◆ Exercise requirements ◆
In the reply, include exactly the lines of the entries below from the first to the line with "Click the speaker", that line included.
++++++++++
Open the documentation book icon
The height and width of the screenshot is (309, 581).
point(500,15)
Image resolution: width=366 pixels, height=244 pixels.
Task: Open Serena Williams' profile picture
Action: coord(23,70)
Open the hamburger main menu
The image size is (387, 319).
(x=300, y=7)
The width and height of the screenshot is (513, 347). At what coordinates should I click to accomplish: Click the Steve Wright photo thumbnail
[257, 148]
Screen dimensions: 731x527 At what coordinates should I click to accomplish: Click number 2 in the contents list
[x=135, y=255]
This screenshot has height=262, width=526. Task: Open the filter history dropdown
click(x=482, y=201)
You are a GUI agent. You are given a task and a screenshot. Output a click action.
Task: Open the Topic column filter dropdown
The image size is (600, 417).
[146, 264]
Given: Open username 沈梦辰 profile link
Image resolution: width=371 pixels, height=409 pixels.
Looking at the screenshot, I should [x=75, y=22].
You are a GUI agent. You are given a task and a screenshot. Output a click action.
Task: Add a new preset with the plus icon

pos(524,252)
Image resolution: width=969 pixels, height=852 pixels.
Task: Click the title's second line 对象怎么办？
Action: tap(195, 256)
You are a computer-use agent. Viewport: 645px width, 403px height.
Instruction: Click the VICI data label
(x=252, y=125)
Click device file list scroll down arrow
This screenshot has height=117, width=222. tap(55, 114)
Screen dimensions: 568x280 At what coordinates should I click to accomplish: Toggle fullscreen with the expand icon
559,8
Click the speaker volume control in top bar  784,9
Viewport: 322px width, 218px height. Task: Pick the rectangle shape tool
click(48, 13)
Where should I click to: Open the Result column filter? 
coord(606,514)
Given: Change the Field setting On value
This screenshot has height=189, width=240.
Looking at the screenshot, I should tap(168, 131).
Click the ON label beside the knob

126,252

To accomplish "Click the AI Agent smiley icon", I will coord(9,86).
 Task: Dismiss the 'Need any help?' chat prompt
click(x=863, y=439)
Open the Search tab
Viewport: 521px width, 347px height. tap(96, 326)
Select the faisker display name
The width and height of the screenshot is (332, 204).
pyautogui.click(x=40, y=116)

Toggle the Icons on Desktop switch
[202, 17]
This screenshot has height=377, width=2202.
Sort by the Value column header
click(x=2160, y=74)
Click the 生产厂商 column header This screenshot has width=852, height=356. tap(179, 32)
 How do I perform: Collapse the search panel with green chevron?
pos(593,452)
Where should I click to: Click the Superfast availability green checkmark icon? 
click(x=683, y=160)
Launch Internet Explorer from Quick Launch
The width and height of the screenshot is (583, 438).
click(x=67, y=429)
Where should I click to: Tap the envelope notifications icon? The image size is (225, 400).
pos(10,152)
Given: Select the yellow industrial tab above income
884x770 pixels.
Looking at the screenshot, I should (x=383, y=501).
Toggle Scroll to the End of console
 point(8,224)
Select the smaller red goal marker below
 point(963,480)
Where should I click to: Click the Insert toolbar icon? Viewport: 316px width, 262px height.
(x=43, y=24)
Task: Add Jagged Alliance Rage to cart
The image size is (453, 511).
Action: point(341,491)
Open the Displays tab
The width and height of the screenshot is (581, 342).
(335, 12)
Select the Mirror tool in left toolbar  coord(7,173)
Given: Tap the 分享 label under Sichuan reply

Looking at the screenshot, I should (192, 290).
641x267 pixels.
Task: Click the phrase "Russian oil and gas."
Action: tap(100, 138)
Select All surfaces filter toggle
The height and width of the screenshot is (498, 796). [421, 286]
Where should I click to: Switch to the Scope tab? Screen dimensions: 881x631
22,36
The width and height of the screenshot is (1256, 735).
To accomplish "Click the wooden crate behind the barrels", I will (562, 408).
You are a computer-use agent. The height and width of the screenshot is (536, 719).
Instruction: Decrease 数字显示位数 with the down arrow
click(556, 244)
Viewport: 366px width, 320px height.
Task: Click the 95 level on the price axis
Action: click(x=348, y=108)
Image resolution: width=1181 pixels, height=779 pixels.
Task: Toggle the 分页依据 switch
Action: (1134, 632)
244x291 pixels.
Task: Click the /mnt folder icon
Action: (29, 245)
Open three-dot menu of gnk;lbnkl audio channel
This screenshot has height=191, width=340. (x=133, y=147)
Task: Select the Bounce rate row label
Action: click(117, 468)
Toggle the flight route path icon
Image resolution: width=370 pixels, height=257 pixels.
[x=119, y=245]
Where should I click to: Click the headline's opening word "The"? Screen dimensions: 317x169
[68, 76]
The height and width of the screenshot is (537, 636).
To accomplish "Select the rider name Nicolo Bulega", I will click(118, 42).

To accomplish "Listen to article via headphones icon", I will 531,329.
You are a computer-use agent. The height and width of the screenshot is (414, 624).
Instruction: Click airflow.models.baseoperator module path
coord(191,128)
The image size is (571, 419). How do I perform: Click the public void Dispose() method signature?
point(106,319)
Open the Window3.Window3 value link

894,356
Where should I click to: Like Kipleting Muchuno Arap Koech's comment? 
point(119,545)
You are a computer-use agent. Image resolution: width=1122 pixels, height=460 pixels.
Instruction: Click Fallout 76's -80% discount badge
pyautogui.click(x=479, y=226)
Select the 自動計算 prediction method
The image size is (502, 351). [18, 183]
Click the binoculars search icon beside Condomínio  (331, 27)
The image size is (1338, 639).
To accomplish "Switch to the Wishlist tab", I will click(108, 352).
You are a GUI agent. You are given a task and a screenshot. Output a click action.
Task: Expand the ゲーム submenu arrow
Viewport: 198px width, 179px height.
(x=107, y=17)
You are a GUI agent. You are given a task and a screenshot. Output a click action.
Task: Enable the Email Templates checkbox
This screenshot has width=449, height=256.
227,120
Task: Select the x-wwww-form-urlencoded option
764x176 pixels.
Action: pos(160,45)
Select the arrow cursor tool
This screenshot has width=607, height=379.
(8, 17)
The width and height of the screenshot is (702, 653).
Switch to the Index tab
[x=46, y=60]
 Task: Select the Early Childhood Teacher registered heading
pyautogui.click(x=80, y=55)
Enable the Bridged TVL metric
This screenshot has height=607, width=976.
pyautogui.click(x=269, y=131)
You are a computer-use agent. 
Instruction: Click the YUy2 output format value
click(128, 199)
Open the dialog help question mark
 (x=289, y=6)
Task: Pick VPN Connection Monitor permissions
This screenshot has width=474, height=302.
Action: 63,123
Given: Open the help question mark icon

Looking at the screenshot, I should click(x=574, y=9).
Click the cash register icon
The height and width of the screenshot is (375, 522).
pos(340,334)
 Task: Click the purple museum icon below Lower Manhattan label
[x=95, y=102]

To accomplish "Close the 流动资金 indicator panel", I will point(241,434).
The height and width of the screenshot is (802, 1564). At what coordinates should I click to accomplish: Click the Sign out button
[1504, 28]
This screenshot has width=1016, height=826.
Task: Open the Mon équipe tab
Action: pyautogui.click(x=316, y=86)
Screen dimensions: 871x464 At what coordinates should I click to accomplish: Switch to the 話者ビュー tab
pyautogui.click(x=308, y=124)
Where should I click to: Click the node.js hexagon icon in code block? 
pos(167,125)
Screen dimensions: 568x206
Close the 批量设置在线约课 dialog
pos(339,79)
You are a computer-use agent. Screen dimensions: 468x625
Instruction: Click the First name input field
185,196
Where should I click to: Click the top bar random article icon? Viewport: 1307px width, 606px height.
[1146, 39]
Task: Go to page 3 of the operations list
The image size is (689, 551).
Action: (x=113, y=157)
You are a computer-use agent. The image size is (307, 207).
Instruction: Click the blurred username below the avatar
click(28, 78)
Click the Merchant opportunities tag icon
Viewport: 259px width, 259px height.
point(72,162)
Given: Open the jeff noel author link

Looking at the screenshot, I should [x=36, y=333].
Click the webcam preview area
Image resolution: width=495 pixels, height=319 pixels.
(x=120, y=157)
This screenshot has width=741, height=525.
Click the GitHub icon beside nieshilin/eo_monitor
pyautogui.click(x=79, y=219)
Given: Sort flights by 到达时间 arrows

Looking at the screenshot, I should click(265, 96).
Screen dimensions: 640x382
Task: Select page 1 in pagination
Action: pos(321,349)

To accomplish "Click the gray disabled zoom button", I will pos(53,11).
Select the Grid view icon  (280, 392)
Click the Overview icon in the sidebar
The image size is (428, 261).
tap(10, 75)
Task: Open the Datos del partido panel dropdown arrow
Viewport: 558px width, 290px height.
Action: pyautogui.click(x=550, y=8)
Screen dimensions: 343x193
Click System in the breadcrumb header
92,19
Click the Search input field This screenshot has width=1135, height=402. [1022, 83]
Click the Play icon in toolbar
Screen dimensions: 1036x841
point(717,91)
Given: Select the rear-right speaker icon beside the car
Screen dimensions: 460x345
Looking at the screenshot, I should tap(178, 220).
++++++++++
◆ Output below ◆
Open the documentation book icon
The height and width of the screenshot is (309, 581).
point(500,15)
Image resolution: width=366 pixels, height=244 pixels.
Task: Open Serena Williams' profile picture
Action: coord(23,70)
Open the hamburger main menu
The image size is (387, 319).
(x=300, y=7)
The width and height of the screenshot is (513, 347). At what coordinates should I click to accomplish: Click the Steve Wright photo thumbnail
[257, 148]
Screen dimensions: 731x527 At what coordinates should I click to accomplish: Click number 2 in the contents list
[x=135, y=255]
This screenshot has height=262, width=526. Task: Open the filter history dropdown
click(x=482, y=201)
You are a GUI agent. You are given a task and a screenshot. Output a click action.
Task: Open the Topic column filter dropdown
The image size is (600, 417).
[146, 264]
Given: Open username 沈梦辰 profile link
Image resolution: width=371 pixels, height=409 pixels.
Looking at the screenshot, I should [x=75, y=22].
You are a GUI agent. You are given a task and a screenshot. Output a click action.
Task: Add a new preset with the plus icon

pos(524,252)
Image resolution: width=969 pixels, height=852 pixels.
Task: Click the title's second line 对象怎么办？
Action: tap(195, 256)
You are a computer-use agent. Viewport: 645px width, 403px height.
Instruction: Click the VICI data label
(x=252, y=125)
Click device file list scroll down arrow
This screenshot has height=117, width=222. tap(55, 114)
Screen dimensions: 568x280 At what coordinates should I click to accomplish: Toggle fullscreen with the expand icon
559,8
Click the speaker volume control in top bar  784,9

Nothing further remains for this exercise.